Aremania Tak Ingin Proses Hukum Kasus Kanjuruhan Disaster 2 Macet

Aremania memberi penjelasan tentang kemacetan yang sengaja mereka timbulkan lewat aksi-aksi turun ke jalan. Sesungguhnya, mereka hanya ingin mencari perhatian publik karena tak ingin proses hukum kasus Kanjuruhan Disaster 2 macet seperti kemacetan yang mereka buat.

Sudah lebih dari satu bulan terakhir Aremania menggelar aksi turun ke jalan tiap akhir pekan untuk memacetkan Malang Raya. Untuk pertama kalinya mereka membuat kemacetan di hari kerja pada Kamis (8/12/2022) dengan Aksi Konvoi Hitam.

“Kalau dibilang kami bikin macet, bagaimana kabar keluarga korban yang ditinggalkan? Bagaimana mereka yang mencari keadilan?” kata Ambon Fanda, salah seorang Aremania yang mengikuti aksi ini.

“Negara ini butuh sesuatu yang heboh baru diperhatikan. Kalau kita berdiam saja, pasti negara lalai, seperti kasus-kasus yang lainnya.”

Macetkan Jalan Untuk Tuntut Usut Tuntas Kasus Kanjuruhan Disaster 2, Aremania Mohon Maaf

Ambon mewakili Aremania yang terlibat Aksi Konvoi Hitam memohon maaf kepada seluruh masyarakat Malang Raya. Khususnya yang merasa aktivitasnya terhambat lantaran kemacetan yang ditimbulkan Aremania.

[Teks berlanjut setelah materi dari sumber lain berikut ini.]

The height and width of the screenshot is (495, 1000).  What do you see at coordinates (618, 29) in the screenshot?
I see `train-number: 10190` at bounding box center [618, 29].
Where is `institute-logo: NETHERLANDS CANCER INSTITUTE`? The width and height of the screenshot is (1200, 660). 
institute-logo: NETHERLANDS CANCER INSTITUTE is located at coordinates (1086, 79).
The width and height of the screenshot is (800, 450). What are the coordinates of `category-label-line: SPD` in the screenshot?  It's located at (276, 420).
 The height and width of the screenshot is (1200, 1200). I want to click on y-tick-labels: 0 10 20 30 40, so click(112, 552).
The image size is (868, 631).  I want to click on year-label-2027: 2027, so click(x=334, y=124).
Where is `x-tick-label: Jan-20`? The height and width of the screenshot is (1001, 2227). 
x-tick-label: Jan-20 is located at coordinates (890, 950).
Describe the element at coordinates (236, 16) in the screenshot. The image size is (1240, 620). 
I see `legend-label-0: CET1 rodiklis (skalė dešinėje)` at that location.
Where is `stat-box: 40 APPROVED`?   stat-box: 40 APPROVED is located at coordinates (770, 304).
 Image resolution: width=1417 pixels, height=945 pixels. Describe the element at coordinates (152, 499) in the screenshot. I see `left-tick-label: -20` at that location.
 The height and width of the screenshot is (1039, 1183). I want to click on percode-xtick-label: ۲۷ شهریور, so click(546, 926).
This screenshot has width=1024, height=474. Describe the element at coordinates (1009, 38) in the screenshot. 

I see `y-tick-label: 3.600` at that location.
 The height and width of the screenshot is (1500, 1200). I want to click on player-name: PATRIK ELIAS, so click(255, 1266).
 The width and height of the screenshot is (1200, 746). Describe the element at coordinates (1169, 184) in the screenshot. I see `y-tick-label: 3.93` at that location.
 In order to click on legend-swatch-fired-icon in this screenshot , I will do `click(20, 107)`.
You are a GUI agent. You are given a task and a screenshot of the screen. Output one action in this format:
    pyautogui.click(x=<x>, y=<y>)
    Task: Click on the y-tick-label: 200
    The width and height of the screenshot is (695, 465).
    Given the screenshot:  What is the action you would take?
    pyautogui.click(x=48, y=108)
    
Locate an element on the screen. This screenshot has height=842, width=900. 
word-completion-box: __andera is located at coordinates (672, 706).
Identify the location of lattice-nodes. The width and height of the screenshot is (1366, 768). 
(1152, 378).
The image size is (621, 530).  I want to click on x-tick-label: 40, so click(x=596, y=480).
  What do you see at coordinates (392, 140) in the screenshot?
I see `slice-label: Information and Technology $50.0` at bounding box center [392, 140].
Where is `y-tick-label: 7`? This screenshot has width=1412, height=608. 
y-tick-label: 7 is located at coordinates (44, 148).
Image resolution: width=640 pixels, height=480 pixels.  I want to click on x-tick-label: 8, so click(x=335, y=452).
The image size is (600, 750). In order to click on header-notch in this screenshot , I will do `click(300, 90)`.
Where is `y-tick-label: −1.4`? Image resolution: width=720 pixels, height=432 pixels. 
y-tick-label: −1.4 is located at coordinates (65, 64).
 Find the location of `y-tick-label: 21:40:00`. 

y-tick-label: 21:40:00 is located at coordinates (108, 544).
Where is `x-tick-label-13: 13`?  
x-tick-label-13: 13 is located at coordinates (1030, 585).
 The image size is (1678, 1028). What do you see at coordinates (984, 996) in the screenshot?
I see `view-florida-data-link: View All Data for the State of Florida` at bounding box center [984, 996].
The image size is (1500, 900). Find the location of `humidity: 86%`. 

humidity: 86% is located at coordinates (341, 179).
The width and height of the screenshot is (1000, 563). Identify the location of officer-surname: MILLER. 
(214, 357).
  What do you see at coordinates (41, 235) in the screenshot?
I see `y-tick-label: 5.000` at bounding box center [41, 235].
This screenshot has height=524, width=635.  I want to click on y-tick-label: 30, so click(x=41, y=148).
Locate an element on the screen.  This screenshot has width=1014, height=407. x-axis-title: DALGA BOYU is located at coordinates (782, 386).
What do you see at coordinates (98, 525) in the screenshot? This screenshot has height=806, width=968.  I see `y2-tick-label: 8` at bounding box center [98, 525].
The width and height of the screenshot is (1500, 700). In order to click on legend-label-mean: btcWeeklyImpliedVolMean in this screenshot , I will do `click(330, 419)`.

Menurutnya, aksi bikin macet Malang Raya ini akan terus digelar sampai ada titik terang, di mana tuntutan Aremania dikabulkan. Tuntutan mereka untuk penambahan jumlah tersangka dan pasal pembunuhan sejauh ini belum terjawab.

“Jadi, otomatis kita memang bikin macet, sedikit mengganggu perekonomian. Kami mohon maaf, tapi mohon empati dan nuraninya dibuka kembali untuk melihat apa yang terjadi dalam Tragedi Kanjuruhan,” tandasnya.